■ WHAT TO PRODUCE: Below are lines of data; give the number of them that contain "Focus", and only that.

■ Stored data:

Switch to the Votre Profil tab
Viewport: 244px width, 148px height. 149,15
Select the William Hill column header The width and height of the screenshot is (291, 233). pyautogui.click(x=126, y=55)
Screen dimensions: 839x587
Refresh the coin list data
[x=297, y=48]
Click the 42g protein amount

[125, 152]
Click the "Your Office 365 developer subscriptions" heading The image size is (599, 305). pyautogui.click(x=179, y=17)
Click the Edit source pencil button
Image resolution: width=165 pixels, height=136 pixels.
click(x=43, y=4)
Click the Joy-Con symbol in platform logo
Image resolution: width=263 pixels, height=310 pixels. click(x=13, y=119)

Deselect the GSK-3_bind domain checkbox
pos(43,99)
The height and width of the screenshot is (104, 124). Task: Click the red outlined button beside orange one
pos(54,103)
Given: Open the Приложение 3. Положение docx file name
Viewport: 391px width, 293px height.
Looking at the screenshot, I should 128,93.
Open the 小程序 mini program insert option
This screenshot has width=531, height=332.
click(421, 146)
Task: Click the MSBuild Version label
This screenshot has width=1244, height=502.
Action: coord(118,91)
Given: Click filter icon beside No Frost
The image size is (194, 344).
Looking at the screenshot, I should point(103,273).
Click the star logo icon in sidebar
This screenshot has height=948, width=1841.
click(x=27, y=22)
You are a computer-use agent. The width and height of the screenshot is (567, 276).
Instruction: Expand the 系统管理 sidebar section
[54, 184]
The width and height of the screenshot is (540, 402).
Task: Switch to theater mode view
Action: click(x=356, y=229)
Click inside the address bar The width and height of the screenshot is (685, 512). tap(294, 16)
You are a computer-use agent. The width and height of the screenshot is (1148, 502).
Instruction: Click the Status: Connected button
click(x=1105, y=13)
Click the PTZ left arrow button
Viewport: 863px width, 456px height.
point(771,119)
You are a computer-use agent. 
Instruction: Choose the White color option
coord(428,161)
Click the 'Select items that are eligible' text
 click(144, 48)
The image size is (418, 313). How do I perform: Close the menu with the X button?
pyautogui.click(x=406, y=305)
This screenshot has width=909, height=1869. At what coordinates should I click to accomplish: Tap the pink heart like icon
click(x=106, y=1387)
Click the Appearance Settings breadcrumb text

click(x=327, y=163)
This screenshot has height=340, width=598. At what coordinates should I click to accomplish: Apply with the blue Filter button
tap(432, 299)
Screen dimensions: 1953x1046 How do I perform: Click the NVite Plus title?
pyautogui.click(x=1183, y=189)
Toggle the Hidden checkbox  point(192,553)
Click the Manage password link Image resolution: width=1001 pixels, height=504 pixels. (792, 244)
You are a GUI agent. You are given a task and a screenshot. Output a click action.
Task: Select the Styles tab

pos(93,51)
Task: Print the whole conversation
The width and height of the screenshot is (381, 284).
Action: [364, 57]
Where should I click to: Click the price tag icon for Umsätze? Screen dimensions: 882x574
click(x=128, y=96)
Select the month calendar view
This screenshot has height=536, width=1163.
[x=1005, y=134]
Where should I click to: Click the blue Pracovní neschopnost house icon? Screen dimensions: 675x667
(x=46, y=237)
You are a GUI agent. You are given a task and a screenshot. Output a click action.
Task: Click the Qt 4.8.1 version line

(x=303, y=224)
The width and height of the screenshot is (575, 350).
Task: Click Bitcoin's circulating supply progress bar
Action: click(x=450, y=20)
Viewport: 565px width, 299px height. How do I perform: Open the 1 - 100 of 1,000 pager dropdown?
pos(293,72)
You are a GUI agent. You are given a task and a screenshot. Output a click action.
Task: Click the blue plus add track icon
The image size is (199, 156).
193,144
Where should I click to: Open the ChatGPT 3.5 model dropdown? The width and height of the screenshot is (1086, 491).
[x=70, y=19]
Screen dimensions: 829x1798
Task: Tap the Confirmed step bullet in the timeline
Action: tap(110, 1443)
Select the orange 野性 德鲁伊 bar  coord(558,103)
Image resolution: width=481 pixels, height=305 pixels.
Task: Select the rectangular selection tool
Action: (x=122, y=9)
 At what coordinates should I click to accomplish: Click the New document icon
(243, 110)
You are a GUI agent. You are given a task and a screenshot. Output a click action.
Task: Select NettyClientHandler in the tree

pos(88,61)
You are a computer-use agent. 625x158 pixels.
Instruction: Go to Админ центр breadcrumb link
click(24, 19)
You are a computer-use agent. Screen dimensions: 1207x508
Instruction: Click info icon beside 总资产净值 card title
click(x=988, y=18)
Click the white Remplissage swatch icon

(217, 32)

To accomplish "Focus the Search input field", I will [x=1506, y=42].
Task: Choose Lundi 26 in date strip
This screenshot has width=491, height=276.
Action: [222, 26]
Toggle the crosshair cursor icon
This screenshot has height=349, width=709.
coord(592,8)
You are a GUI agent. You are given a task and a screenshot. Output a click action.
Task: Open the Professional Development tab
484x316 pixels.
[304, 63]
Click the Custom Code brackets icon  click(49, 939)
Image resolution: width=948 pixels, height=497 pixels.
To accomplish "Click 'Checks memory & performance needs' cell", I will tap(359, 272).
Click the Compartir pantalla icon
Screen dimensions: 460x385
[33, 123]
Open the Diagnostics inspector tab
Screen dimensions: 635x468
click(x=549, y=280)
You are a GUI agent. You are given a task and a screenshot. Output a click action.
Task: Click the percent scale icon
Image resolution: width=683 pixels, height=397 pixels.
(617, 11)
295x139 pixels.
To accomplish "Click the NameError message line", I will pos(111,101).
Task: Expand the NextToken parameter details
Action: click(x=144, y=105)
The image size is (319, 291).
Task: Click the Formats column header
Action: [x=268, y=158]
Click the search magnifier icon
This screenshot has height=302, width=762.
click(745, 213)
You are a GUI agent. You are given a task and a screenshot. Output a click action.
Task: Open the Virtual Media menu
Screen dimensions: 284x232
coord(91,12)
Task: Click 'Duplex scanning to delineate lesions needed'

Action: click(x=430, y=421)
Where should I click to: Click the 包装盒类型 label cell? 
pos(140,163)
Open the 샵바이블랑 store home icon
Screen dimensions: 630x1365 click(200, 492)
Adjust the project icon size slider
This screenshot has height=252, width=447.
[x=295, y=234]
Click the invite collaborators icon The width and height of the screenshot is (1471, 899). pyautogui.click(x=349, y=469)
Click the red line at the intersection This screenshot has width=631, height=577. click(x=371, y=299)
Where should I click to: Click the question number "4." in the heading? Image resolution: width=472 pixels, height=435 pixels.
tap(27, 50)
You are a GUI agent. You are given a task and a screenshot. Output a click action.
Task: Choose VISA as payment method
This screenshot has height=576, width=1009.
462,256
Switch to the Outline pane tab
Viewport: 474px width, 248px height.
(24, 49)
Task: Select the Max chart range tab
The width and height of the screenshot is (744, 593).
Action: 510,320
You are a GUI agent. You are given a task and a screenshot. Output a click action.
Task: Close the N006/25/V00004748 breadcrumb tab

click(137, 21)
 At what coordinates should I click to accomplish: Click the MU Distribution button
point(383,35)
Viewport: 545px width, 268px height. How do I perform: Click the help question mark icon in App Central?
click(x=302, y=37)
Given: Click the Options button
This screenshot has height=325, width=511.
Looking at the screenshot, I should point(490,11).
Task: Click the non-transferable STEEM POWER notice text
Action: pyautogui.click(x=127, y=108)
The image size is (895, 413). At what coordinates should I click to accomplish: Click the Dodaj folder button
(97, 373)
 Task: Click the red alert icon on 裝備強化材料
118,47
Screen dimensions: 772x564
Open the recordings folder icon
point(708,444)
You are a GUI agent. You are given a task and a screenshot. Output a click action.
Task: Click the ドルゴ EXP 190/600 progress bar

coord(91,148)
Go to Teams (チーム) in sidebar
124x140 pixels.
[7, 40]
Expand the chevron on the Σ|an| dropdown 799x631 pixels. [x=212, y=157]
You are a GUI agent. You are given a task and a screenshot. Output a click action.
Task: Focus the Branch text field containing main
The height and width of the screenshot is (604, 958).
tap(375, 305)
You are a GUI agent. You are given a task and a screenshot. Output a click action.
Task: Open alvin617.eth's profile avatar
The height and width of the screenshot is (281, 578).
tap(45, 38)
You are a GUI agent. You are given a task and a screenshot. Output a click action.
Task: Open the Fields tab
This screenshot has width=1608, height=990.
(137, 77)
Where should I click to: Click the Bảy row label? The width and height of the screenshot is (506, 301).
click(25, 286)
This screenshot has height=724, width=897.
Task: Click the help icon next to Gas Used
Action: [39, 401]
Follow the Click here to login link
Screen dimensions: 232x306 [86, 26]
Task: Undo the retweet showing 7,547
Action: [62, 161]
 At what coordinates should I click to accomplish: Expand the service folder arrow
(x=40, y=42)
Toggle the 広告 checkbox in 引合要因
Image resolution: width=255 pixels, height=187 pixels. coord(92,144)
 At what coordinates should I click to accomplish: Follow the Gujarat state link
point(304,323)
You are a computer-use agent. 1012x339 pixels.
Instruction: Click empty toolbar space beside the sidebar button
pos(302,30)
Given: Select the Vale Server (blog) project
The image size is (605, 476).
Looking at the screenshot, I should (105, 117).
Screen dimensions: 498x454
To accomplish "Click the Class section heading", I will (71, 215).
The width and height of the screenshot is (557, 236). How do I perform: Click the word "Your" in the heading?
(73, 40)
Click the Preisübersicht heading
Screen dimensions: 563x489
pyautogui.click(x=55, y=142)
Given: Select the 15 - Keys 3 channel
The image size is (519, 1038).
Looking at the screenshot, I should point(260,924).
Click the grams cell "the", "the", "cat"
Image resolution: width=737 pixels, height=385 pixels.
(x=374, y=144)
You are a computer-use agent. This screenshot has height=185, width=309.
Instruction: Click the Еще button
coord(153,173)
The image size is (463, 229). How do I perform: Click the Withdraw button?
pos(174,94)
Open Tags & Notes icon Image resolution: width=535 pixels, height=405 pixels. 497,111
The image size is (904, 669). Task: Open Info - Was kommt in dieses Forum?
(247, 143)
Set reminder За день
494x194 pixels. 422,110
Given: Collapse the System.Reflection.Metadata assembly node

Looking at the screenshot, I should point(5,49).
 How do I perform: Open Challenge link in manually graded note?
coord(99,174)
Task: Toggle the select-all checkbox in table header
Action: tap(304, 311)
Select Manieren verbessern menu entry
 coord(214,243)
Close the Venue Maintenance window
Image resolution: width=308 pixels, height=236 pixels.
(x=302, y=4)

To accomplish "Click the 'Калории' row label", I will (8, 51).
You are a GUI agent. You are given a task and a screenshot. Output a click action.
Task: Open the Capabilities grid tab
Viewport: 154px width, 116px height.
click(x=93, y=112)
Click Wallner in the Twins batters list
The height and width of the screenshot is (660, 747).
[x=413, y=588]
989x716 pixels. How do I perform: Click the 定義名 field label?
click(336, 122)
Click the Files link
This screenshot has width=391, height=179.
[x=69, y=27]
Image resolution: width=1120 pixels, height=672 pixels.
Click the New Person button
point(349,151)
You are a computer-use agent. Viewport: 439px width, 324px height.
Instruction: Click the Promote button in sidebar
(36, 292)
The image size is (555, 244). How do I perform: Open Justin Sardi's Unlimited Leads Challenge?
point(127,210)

■ SOLUTION FOR THIS TASK: 2